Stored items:
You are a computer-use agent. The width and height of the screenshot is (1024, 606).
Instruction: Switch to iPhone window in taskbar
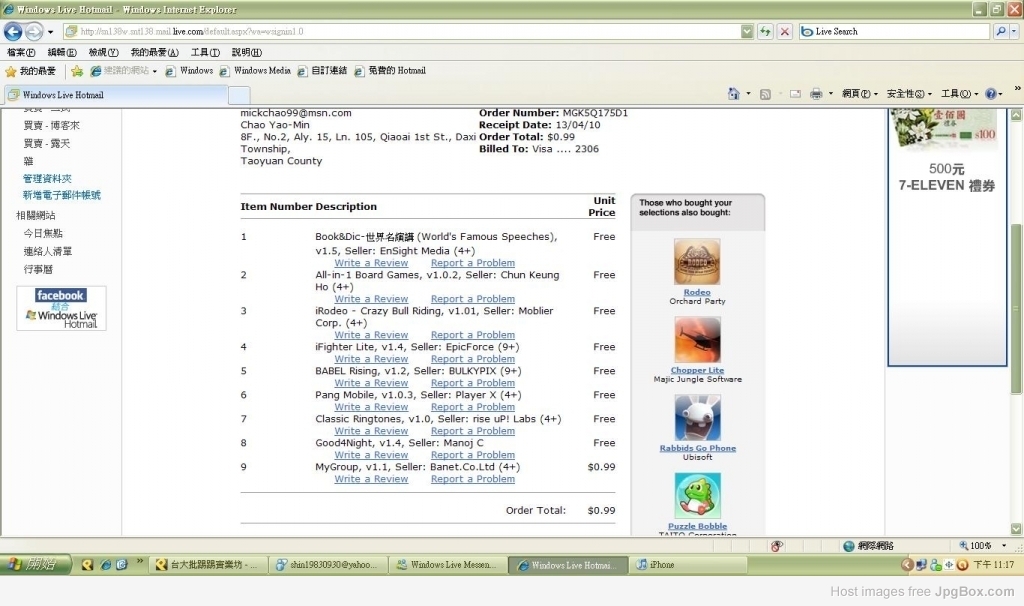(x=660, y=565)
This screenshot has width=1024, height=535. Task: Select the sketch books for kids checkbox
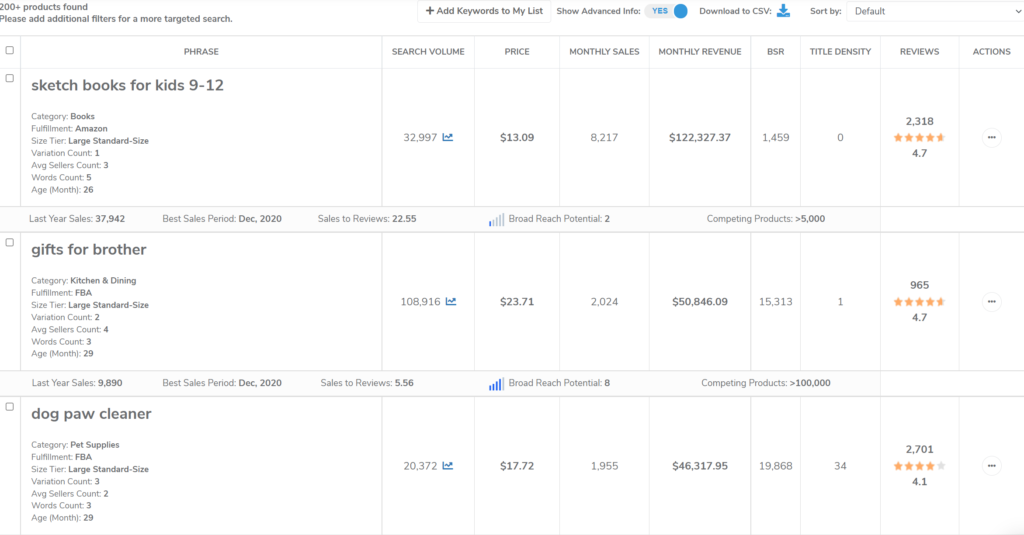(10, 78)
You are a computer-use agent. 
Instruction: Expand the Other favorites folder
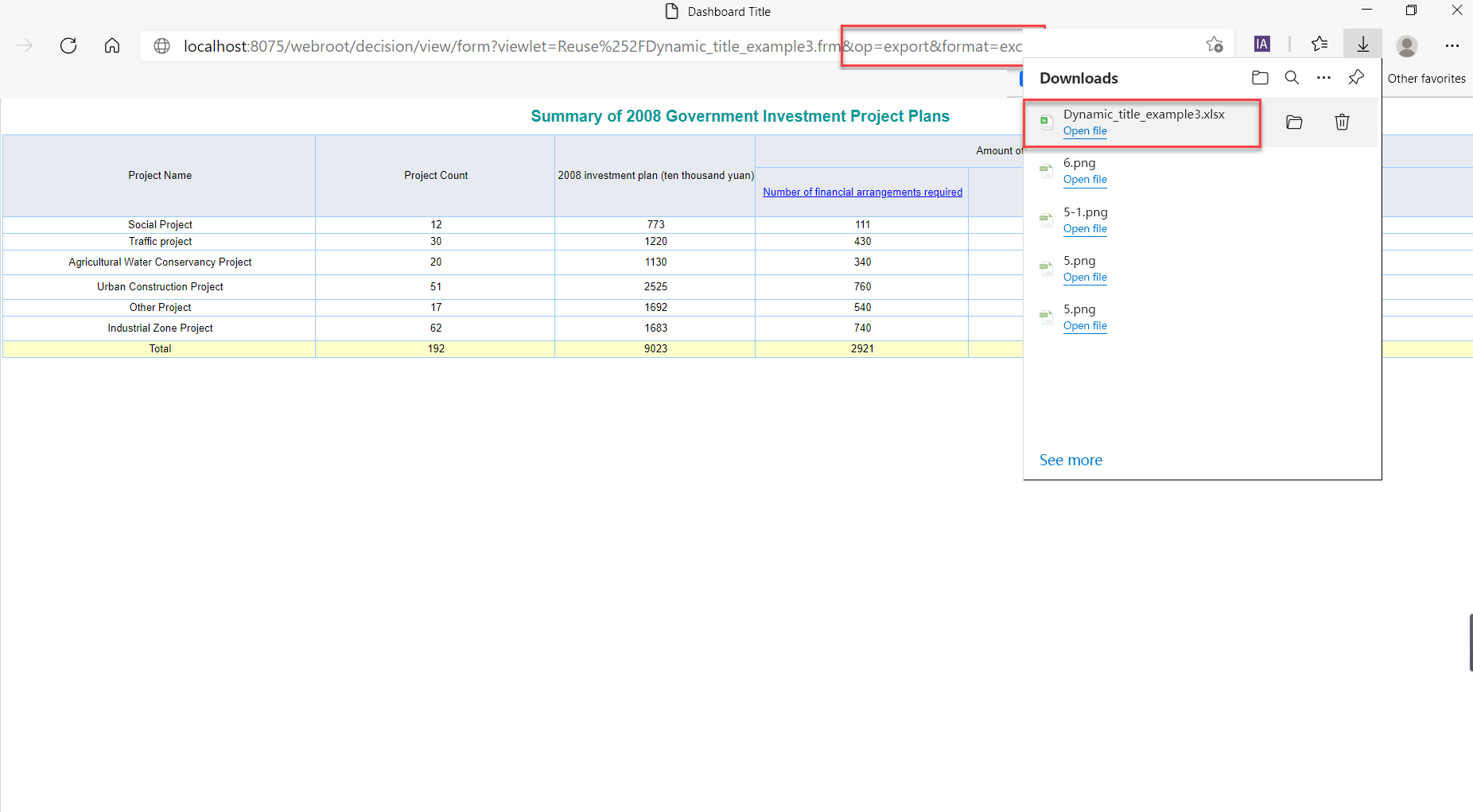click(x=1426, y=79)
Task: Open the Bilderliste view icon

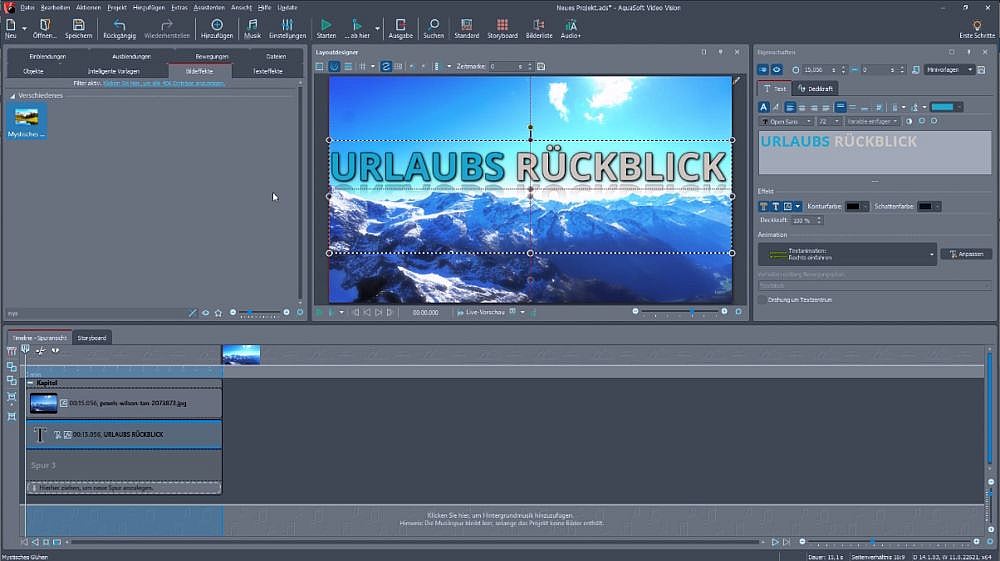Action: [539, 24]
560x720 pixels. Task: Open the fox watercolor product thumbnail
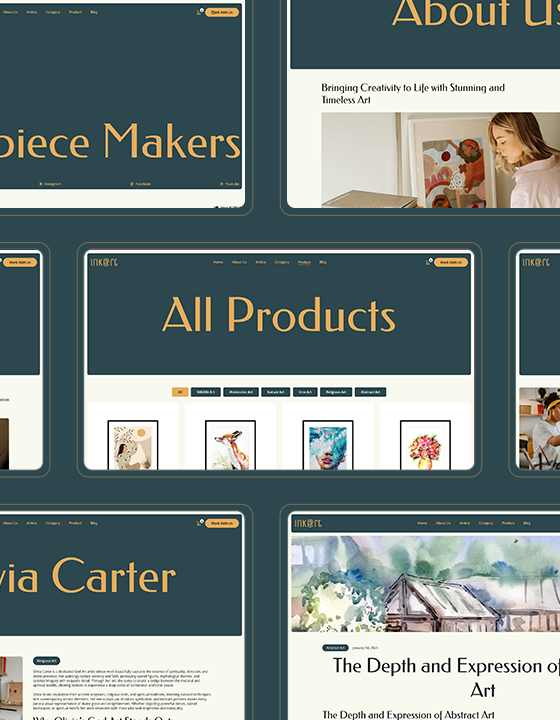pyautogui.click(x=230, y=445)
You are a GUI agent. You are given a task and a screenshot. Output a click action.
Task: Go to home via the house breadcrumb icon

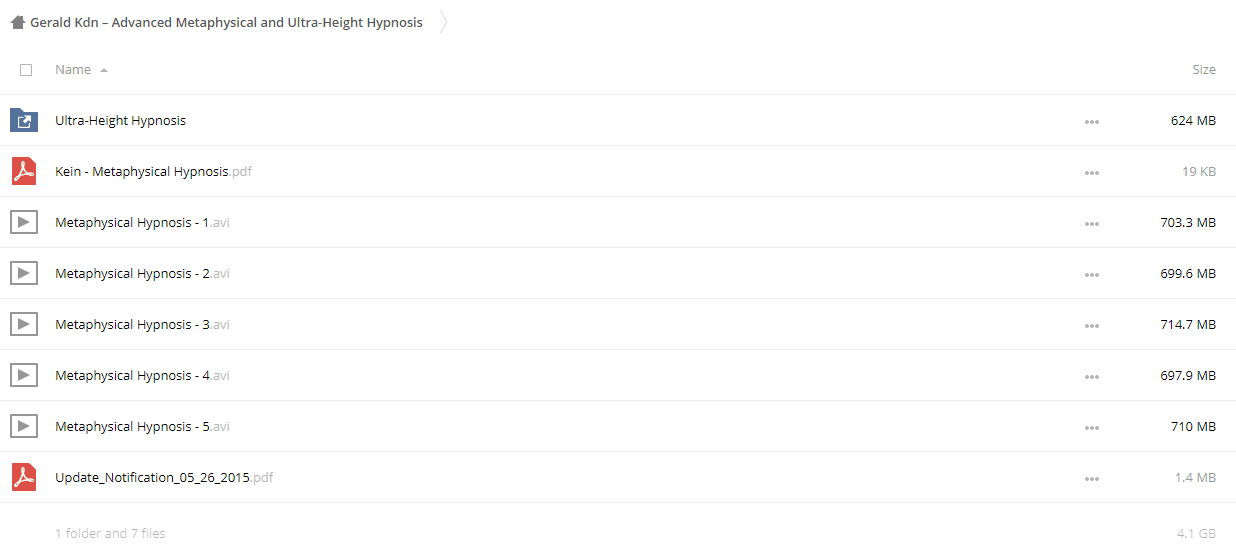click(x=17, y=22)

◆ **TASK TO COMPLETE**
Some of the data mentions "computer". Copy every line where it does.

◆ **ANSWER TO THIS TASK**
You are a computer-use agent. The width and height of the screenshot is (1024, 606).
You are a computer-use agent. 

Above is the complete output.